Rewrite the lines below as a numbered list, leaving out any blank lines.

>> BEGIN Material for this exercise

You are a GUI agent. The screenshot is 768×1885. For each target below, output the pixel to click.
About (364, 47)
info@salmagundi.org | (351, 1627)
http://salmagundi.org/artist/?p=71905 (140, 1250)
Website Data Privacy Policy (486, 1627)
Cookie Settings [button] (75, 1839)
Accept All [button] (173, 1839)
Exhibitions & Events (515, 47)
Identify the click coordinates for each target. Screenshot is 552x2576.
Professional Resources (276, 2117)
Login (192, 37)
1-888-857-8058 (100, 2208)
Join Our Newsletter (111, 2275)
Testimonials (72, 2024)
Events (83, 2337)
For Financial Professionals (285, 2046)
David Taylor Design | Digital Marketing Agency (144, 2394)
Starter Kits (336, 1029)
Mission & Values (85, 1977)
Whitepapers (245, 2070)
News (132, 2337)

>> END Material for this exercise

- [Output]
1. You are a GUI agent. The screenshot is 768×1885. For each target below, output the pixel to click.
2. About (364, 47)
3. info@salmagundi.org | (351, 1627)
4. http://salmagundi.org/artist/?p=71905 (140, 1250)
5. Website Data Privacy Policy (486, 1627)
6. Cookie Settings [button] (75, 1839)
7. Accept All [button] (173, 1839)
8. Exhibitions & Events (515, 47)
9. Identify the click coordinates for each target. Screenshot is 552x2576.
10. Professional Resources (276, 2117)
11. Login (192, 37)
12. 1-888-857-8058 (100, 2208)
13. Join Our Newsletter (111, 2275)
14. Testimonials (72, 2024)
15. Events (83, 2337)
16. For Financial Professionals (285, 2046)
17. David Taylor Design | Digital Marketing Agency (144, 2394)
18. Starter Kits (336, 1029)
19. Mission & Values (85, 1977)
20. Whitepapers (245, 2070)
21. News (132, 2337)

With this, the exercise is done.